Sunday’s report, which followed part one of a two-part series a week earlier, also noted the story told by Murray “Moose” Lea, who said he was a witness to the cliff plunge and told local media that he had heard the engine rev as the Cadillac drove toward the Pacific.

Lea later sued Seau—and then his estate—for personal injuries connected to the cliff plunge.
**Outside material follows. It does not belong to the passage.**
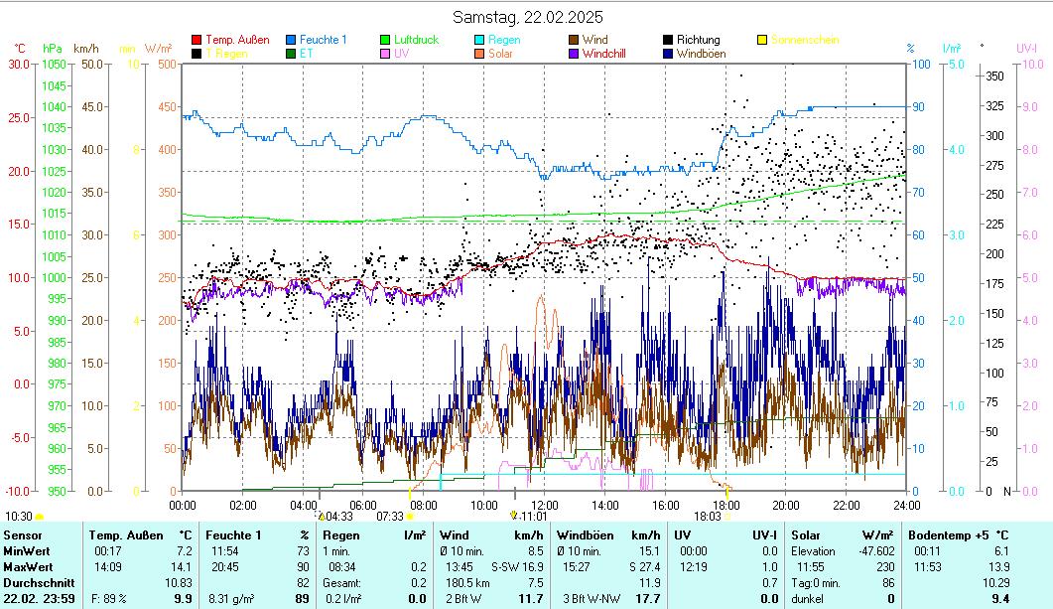Select the cyan Regen legend square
But a San Diego Superior Court jury in early September rejected Lea’s claims for as much as $256,000 for lack of proof.

Among other revelations in the story:

  • Seau was heavily in debt to Las Vegas casinos after gambling losses.  Lieber Steeg said his average bet was $38,800.
  • Seau’s ex-wife, Gina—the mother of three of his four children—made a failed effort to bring him out of depression by showing him family life.
  • Seau became a heavy drinker and “there were lots of fights,” the U-T quoted Hall of Famer Warren Moon as saying. “He got very violent when he drank.”
  • Seau’s restaurant in Mission Valley was struggling, and he couldn’t afford the $200,000 improvements needed to compete with newcomer The Tilted Kilt Pub & Eatery.
  • Seau also had lost money in a failed Ruby Tuesday franchise deal, which “resulted in financial woes and eventually became a huge drain on his savings,” the U-T reported.
  • Finally, the U-T reported that Seau had sent text messages to his family and left other hints he was about to kill himself.

The day before he shot himself in the chest, Seau  “sent a group text to Gina, Tyler, Sydney, Jake and Hunter with the words ‘I LOVE YOU.’ … Gina said she received another text from him during this time: ‘ONE OF THE BIGGEST MISTAKES I EVER MADE WAS NOT FIGHTING FOR YOU.’”

Daughter Sydney was quoted as saying: “He’s horrible at technology. I thought he was drunk or just getting back to me from an earlier text. I didn’t respond.”